▸ **TASK GOAL**
All of the listing should be transcribed exactly.

════════════════

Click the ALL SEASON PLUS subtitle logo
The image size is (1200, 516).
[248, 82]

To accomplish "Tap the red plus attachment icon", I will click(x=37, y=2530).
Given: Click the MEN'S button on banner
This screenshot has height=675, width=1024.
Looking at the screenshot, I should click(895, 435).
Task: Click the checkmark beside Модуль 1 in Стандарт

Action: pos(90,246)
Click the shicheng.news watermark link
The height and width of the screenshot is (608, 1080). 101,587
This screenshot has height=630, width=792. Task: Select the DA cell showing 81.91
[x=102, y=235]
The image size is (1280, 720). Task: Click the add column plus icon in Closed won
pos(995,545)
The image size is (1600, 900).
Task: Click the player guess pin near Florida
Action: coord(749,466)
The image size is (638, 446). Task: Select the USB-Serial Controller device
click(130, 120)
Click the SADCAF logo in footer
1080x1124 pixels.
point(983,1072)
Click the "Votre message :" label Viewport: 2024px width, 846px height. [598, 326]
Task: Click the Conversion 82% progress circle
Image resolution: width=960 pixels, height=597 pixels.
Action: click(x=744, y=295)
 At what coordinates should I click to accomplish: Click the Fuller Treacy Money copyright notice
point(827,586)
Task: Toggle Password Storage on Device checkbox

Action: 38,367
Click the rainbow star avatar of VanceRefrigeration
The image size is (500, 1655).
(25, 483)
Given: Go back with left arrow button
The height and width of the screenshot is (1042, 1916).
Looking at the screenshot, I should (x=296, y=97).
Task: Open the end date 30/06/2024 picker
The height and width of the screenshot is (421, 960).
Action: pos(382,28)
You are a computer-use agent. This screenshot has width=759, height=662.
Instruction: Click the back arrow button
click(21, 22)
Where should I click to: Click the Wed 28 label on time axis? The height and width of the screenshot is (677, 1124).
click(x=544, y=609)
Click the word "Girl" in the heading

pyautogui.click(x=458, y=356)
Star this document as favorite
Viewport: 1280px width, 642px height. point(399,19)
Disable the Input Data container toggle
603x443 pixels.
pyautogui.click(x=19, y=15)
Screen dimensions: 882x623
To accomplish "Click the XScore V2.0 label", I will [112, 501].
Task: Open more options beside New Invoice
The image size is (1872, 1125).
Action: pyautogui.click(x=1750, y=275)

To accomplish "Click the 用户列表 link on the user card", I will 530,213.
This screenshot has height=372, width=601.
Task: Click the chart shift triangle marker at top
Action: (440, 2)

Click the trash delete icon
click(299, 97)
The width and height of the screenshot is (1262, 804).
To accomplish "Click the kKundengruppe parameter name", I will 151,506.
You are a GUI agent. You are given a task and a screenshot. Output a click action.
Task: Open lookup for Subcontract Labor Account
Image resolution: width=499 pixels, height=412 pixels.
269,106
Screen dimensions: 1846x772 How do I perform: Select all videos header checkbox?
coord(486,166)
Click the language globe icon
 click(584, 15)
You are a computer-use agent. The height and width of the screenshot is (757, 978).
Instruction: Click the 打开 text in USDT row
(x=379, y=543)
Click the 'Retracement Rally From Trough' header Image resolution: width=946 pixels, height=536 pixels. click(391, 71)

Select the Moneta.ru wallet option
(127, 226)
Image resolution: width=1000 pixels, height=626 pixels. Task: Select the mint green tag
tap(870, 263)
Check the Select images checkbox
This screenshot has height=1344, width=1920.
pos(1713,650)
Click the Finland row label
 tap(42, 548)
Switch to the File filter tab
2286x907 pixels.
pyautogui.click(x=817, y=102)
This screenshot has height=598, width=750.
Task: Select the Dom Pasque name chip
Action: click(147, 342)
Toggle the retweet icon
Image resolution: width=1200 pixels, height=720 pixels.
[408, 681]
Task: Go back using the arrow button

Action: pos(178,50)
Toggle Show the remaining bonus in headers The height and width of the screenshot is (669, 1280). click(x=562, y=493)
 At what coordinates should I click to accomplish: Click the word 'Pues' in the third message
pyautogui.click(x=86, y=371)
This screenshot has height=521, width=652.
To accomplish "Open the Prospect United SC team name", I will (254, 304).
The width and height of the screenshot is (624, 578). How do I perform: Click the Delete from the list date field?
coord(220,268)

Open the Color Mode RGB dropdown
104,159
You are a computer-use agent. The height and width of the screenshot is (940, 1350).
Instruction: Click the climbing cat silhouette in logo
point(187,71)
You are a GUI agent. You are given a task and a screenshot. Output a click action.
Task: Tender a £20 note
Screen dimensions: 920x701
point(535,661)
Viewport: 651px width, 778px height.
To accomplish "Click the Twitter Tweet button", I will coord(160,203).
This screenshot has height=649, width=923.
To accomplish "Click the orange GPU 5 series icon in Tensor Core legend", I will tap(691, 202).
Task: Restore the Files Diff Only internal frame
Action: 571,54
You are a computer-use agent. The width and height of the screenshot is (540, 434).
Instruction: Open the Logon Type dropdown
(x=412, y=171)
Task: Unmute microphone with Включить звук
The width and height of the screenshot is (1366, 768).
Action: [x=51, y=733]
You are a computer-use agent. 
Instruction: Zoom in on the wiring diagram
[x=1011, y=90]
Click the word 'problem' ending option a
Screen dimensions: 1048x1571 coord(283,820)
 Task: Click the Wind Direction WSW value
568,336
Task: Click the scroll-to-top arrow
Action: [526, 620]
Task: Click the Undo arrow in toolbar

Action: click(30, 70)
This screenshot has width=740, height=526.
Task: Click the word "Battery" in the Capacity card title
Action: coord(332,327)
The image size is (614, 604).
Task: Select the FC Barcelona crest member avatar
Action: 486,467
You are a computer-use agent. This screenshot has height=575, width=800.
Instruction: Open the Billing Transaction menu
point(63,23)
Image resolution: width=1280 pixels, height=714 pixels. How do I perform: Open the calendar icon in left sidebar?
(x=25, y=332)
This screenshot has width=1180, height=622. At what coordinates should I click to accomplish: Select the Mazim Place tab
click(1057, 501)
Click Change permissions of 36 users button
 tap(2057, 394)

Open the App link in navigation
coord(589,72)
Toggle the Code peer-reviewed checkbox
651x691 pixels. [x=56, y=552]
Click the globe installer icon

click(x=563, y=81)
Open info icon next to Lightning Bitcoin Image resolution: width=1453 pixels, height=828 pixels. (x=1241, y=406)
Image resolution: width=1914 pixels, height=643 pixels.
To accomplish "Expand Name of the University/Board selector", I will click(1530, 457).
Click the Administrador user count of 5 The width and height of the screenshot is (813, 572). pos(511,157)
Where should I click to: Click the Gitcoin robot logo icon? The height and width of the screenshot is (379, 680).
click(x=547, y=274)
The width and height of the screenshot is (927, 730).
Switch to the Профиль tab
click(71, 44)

════════════════

▸ **SOLVED EXERCISE**
Click the ALL SEASON PLUS subtitle logo
The image size is (1200, 516).
[248, 82]

To accomplish "Tap the red plus attachment icon", I will click(x=37, y=2530).
Given: Click the MEN'S button on banner
This screenshot has height=675, width=1024.
Looking at the screenshot, I should click(895, 435).
Task: Click the checkmark beside Модуль 1 in Стандарт

Action: pos(90,246)
Click the shicheng.news watermark link
The height and width of the screenshot is (608, 1080). 101,587
This screenshot has height=630, width=792. Task: Select the DA cell showing 81.91
[x=102, y=235]
The image size is (1280, 720). Task: Click the add column plus icon in Closed won
pos(995,545)
The image size is (1600, 900).
Task: Click the player guess pin near Florida
Action: coord(749,466)
The image size is (638, 446). Task: Select the USB-Serial Controller device
click(130, 120)
Click the SADCAF logo in footer
1080x1124 pixels.
point(983,1072)
Click the "Votre message :" label Viewport: 2024px width, 846px height. [598, 326]
Task: Click the Conversion 82% progress circle
Image resolution: width=960 pixels, height=597 pixels.
Action: click(x=744, y=295)
 At what coordinates should I click to accomplish: Click the Fuller Treacy Money copyright notice
point(827,586)
Task: Toggle Password Storage on Device checkbox

Action: 38,367
Click the rainbow star avatar of VanceRefrigeration
The image size is (500, 1655).
(25, 483)
Given: Go back with left arrow button
The height and width of the screenshot is (1042, 1916).
Looking at the screenshot, I should (x=296, y=97).
Task: Open the end date 30/06/2024 picker
The height and width of the screenshot is (421, 960).
Action: pos(382,28)
You are a computer-use agent. This screenshot has width=759, height=662.
Instruction: Click the back arrow button
click(21, 22)
Where should I click to: Click the Wed 28 label on time axis? The height and width of the screenshot is (677, 1124).
click(x=544, y=609)
Click the word "Girl" in the heading

pyautogui.click(x=458, y=356)
Star this document as favorite
Viewport: 1280px width, 642px height. point(399,19)
Disable the Input Data container toggle
603x443 pixels.
pyautogui.click(x=19, y=15)
Screen dimensions: 882x623
To accomplish "Click the XScore V2.0 label", I will [112, 501].
Task: Open more options beside New Invoice
The image size is (1872, 1125).
Action: pyautogui.click(x=1750, y=275)

To accomplish "Click the 用户列表 link on the user card", I will 530,213.
This screenshot has height=372, width=601.
Task: Click the chart shift triangle marker at top
Action: (440, 2)

Click the trash delete icon
click(299, 97)
The width and height of the screenshot is (1262, 804).
To accomplish "Click the kKundengruppe parameter name", I will 151,506.
You are a GUI agent. You are given a task and a screenshot. Output a click action.
Task: Open lookup for Subcontract Labor Account
Image resolution: width=499 pixels, height=412 pixels.
269,106
Screen dimensions: 1846x772 How do I perform: Select all videos header checkbox?
coord(486,166)
Click the language globe icon
 click(584, 15)
You are a computer-use agent. The height and width of the screenshot is (757, 978).
Instruction: Click the 打开 text in USDT row
(x=379, y=543)
Click the 'Retracement Rally From Trough' header Image resolution: width=946 pixels, height=536 pixels. click(391, 71)

Select the Moneta.ru wallet option
(127, 226)
Image resolution: width=1000 pixels, height=626 pixels. Task: Select the mint green tag
tap(870, 263)
Check the Select images checkbox
This screenshot has height=1344, width=1920.
pos(1713,650)
Click the Finland row label
 tap(42, 548)
Switch to the File filter tab
2286x907 pixels.
pyautogui.click(x=817, y=102)
This screenshot has height=598, width=750.
Task: Select the Dom Pasque name chip
Action: click(147, 342)
Toggle the retweet icon
Image resolution: width=1200 pixels, height=720 pixels.
[408, 681]
Task: Go back using the arrow button

Action: pos(178,50)
Toggle Show the remaining bonus in headers The height and width of the screenshot is (669, 1280). click(x=562, y=493)
 At what coordinates should I click to accomplish: Click the word 'Pues' in the third message
pyautogui.click(x=86, y=371)
This screenshot has height=521, width=652.
To accomplish "Open the Prospect United SC team name", I will (254, 304).
The width and height of the screenshot is (624, 578). How do I perform: Click the Delete from the list date field?
coord(220,268)

Open the Color Mode RGB dropdown
104,159
You are a computer-use agent. The height and width of the screenshot is (940, 1350).
Instruction: Click the climbing cat silhouette in logo
point(187,71)
You are a GUI agent. You are given a task and a screenshot. Output a click action.
Task: Tender a £20 note
Screen dimensions: 920x701
point(535,661)
Viewport: 651px width, 778px height.
To accomplish "Click the Twitter Tweet button", I will coord(160,203).
This screenshot has height=649, width=923.
To accomplish "Click the orange GPU 5 series icon in Tensor Core legend", I will tap(691, 202).
Task: Restore the Files Diff Only internal frame
Action: 571,54
You are a computer-use agent. The width and height of the screenshot is (540, 434).
Instruction: Open the Logon Type dropdown
(x=412, y=171)
Task: Unmute microphone with Включить звук
The width and height of the screenshot is (1366, 768).
Action: [x=51, y=733]
You are a computer-use agent. 
Instruction: Zoom in on the wiring diagram
[x=1011, y=90]
Click the word 'problem' ending option a
Screen dimensions: 1048x1571 coord(283,820)
 Task: Click the Wind Direction WSW value
568,336
Task: Click the scroll-to-top arrow
Action: [526, 620]
Task: Click the Undo arrow in toolbar

Action: click(30, 70)
This screenshot has width=740, height=526.
Task: Click the word "Battery" in the Capacity card title
Action: coord(332,327)
The image size is (614, 604).
Task: Select the FC Barcelona crest member avatar
Action: 486,467
You are a computer-use agent. This screenshot has height=575, width=800.
Instruction: Open the Billing Transaction menu
point(63,23)
Image resolution: width=1280 pixels, height=714 pixels. How do I perform: Open the calendar icon in left sidebar?
(x=25, y=332)
This screenshot has width=1180, height=622. At what coordinates should I click to accomplish: Select the Mazim Place tab
click(1057, 501)
Click Change permissions of 36 users button
 tap(2057, 394)

Open the App link in navigation
coord(589,72)
Toggle the Code peer-reviewed checkbox
651x691 pixels. [x=56, y=552]
Click the globe installer icon

click(x=563, y=81)
Open info icon next to Lightning Bitcoin Image resolution: width=1453 pixels, height=828 pixels. (x=1241, y=406)
Image resolution: width=1914 pixels, height=643 pixels.
To accomplish "Expand Name of the University/Board selector", I will click(1530, 457).
Click the Administrador user count of 5 The width and height of the screenshot is (813, 572). pos(511,157)
Where should I click to: Click the Gitcoin robot logo icon? The height and width of the screenshot is (379, 680).
click(x=547, y=274)
The width and height of the screenshot is (927, 730).
Switch to the Профиль tab
click(71, 44)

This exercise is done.